Als gefeierte Liedinterpretin bilden ihre Liederabende einen zentralen Bestandteil ihres jährlichen Programms. Sie arbeitet mit renommierten Pianisten wie Malcolm Martineau, Helmut Deutsch, Daniel Heide und Ammiel Bushakevitz zusammen und ist regelmäßig zu Gast in bedeutenden Häusern wie der Kölner Philharmonie, der Wigmore Hall, dem Konzerthaus Wien, der Elbphilharmonie sowie der Schubertiade in Hohenems und Schwarzenberg.
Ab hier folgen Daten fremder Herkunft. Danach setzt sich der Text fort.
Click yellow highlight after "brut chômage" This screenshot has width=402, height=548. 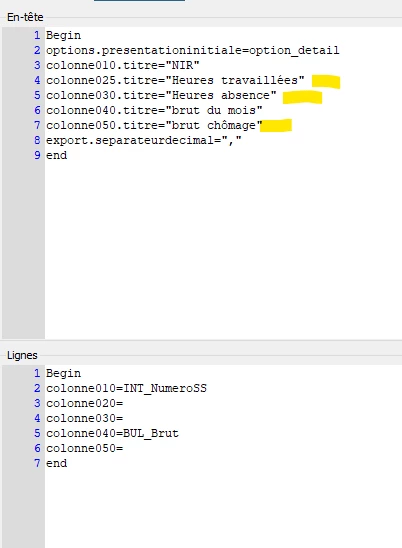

Ihre Leidenschaft für thematisch konzipierte Programme zeigt sich in einem breit gefächerten Repertoire, das bekannte wie auch weniger bekannte Komponisten umfasst; eine besondere Affinität hegt sie zum Werk Franz Schuberts.

 

Katharina Konradi ist eine produktive Aufnahmekünstlerin und hat ihre "schillernde Gesangstechnik" (Bachtrack) in den Aufnahmen zahlreicher Orchesterwerke festhalten können. Zu den Höhepunkten zählen Mendelssohns "Ein Sommernachtstraum" mit dem Tonhalle-Orchester Zürich unter Paavo Järvi, Mozarts "Krönungsmesse" mit der Akademie für Alte Musik Berlin unter Howard Arman, Haydns "Die Schöpfung" unter Hans-Christoph Rademann sowie Mozarts c-Moll-Messe mit dem Kölner Kammerorchester unter Christoph Poppen. Darüber hinaus glänzt Katharina Konradi in mehreren von der Kritik gefeierten Liedaufnahmen. Auf ihrer jüngsten Veröffentlichung "Echoes" präsentiert sie Duette von Schumann, Brahms, Gounod und Fauré mit der Mezzosopranistin Catriona Morison und Ammiel Bushakevitz am Klavier. Frühere Einspielungen mit Klavier- und Kammermusikbegleitung widmen sich Werken von Strauss, Mozart, Schubert, Wolf, Clara und Robert Schumann. Ihre Zusammenarbeit mit dem Trio Gaspard auf Russian Roots widmet sich der Kammermusik von Weinberg, Gubaidulina und Schostakowitsch.

 

Katharina Konradi wurde in Kirgisistan geboren, zog als Jugendliche mit ihrer Familie nach Deutschland und absolvierte ihre musikalische Ausbildung an der Universität der Künste Berlin sowie an der Hochschule für Theater und Musik München. Sie gewann 2016 den Internationalen ARD-Wettbewerb und war von 2018 bis 2021 BBC Radio 3 New Generation Artist.